### Task details
Look through the listing below and write out exactly the lines from the line with "Given: Click the 今日の天気 heading" to the line with "Task: Close the Need help panel", both included, and no others.

### Data supplied
:::::

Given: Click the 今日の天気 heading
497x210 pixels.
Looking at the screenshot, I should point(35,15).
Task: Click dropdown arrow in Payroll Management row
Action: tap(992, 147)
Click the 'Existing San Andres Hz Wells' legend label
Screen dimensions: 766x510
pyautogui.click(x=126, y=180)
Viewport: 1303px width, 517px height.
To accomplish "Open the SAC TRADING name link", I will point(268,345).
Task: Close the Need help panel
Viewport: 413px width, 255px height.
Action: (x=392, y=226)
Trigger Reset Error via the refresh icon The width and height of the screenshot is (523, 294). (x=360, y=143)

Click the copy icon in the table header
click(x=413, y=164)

:::::

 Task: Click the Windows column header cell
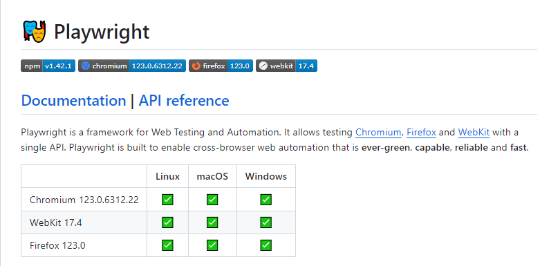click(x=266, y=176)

:::::

### Answer section
Given: Click the 今日の天気 heading
497x210 pixels.
Looking at the screenshot, I should point(35,15).
Task: Click dropdown arrow in Payroll Management row
Action: tap(992, 147)
Click the 'Existing San Andres Hz Wells' legend label
Screen dimensions: 766x510
pyautogui.click(x=126, y=180)
Viewport: 1303px width, 517px height.
To accomplish "Open the SAC TRADING name link", I will point(268,345).
Task: Close the Need help panel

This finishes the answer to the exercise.